2、加入1ml左右消化液(胰蛋白酶或与EDTA混合液)轻轻摇动培养瓶,使瓶底细胞都浸入溶液中。
3、消化2-5分钟后把培养瓶放置在显微镜下进行观察,发现原贴壁的细胞逐渐趋于圆形,在还未漂起时,弃去消化液,加入培养液终止消化。

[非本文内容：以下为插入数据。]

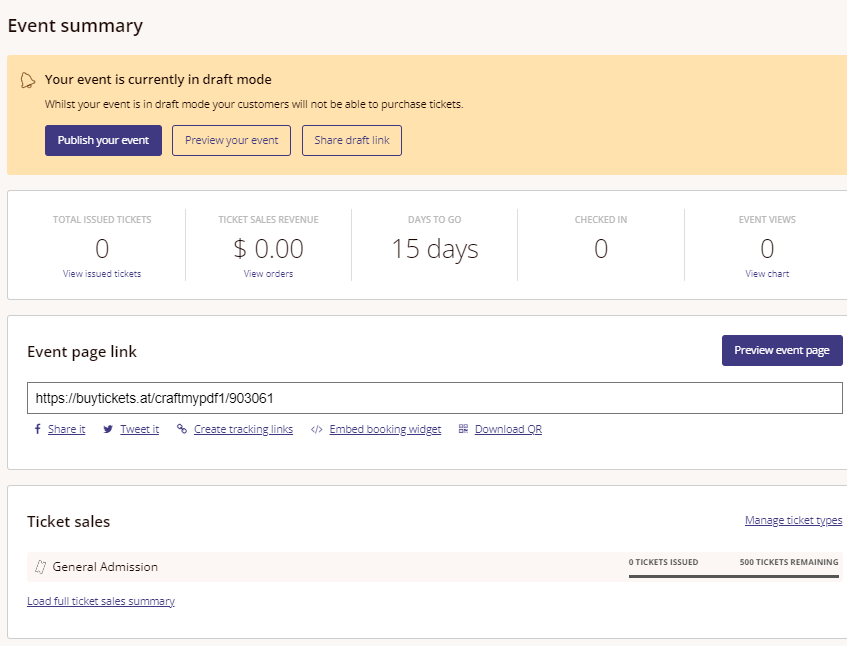The width and height of the screenshot is (847, 646).
Task: Publish your event
Action: pyautogui.click(x=103, y=140)
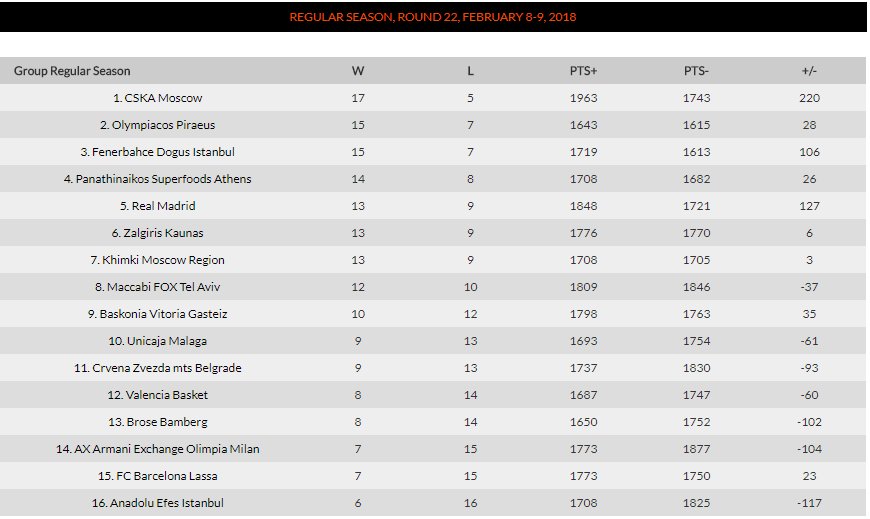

4、用吸管将贴壁的细胞吹打成悬液,分别接种到另外两到三个培养瓶中,置37℃培养箱中继续培养。第二天观察贴壁生长情况。
二、悬浮细胞的传代
1、直接传代
① 让悬浮细胞慢慢沉淀在瓶底后,将上清吸掉1/2-2/3。
② 用吸管吹打形成细胞悬液后,分别接种到另外两到三个培养瓶中,置37℃培养箱中培养。
2、离心法传代
① 将细胞连同培养液一并转移到离心管内,离心800-1000rpm,5分钟。
② 去除上清,加新的培养液到离心管内,用吸管吹打使之形成细胞悬液。
③ 将细胞悬液分别接种到另外两到三个培养瓶中,置37℃培养箱中培养。